KEEPALIVE's do not always work.

Thu May 30 03:48:23 AEST 1985

Here is a rather complex BSD implmentation of TCP protocol bug.
It is a problem with TCP not BSD, but a good solution is hard to decide;
what's your opinion.

Scenario:

Suppose two programs have a tcp/ip connection over a socket with
keepalive's set.  (example rlogin or telnet).  Keepalive's mean that
every thirty seconds a null packet is sent.  The idea is that if this
null packet is not acknowledged, then eventually the idle timer will go
off and the connection will terminate. 

For discussion, let's call the two hosts A and B.  Suppose host B goes
down then the keepalive packet from A to B will never be acknowlged so
A will know the connection is severed.  The idle timer is 15 min. in
4.2BSD.

Problem:

Suppose host B goes down and then comes back up in less than 15 min.
(obviously it can't be a vax :-) ) When B gets a keepalive packet, it
will correctly send a RST (reset) back to A.

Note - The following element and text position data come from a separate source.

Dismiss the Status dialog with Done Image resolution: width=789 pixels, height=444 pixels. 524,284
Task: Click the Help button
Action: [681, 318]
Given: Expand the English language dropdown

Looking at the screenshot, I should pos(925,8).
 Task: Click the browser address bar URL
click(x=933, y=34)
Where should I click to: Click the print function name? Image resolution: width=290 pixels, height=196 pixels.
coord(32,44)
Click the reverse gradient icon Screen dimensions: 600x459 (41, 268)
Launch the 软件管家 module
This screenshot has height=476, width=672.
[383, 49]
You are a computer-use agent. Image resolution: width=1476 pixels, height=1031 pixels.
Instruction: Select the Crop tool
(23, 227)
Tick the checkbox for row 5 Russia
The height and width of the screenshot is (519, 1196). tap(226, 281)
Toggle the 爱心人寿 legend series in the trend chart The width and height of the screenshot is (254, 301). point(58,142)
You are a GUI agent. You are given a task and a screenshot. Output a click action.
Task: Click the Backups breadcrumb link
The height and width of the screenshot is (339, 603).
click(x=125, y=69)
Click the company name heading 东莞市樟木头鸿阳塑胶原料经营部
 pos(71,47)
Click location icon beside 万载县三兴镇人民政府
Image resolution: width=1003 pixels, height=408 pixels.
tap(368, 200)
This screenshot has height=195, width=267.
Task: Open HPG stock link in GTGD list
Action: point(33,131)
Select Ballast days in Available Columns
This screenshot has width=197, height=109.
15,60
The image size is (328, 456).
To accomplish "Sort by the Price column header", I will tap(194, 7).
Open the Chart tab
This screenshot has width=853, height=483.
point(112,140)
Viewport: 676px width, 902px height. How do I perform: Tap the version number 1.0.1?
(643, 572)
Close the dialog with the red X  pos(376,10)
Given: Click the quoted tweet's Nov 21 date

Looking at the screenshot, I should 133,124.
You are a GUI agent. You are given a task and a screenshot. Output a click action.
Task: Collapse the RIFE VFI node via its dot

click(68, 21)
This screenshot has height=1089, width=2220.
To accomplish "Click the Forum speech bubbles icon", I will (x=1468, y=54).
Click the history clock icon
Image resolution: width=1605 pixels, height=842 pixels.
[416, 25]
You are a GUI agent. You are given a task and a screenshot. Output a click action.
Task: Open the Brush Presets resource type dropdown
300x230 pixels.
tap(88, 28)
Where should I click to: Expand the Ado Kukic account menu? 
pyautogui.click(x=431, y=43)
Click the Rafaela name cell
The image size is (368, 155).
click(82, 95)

The problem is that since the keep alive packet is a window update
pointing one past the valid window, the RST is ignored by A.
Yet, the idle timer on A is cleared by this invalid RST, so
A will never abort the connection.  The socket on A will hang forever
open!

Possible solutions:

A) Make RST's outside window valid.
	The TCP protocol says that RST outside the current window
	are to be ignored.  Let's not violate the protocol.

B) Send a different keepalive packet. (i.e. inside window).
	What is a packet which is a guarenteed no-operation?
	Any data inside window has already been seen by B
	and therefore no acknowledgement is neeeded.

C) Don't use keepalive's.
	Then how to you keep idle connections alive.

D) Don't use tcp.
	then what, ISO (are you kidding? :-( ).

Comments?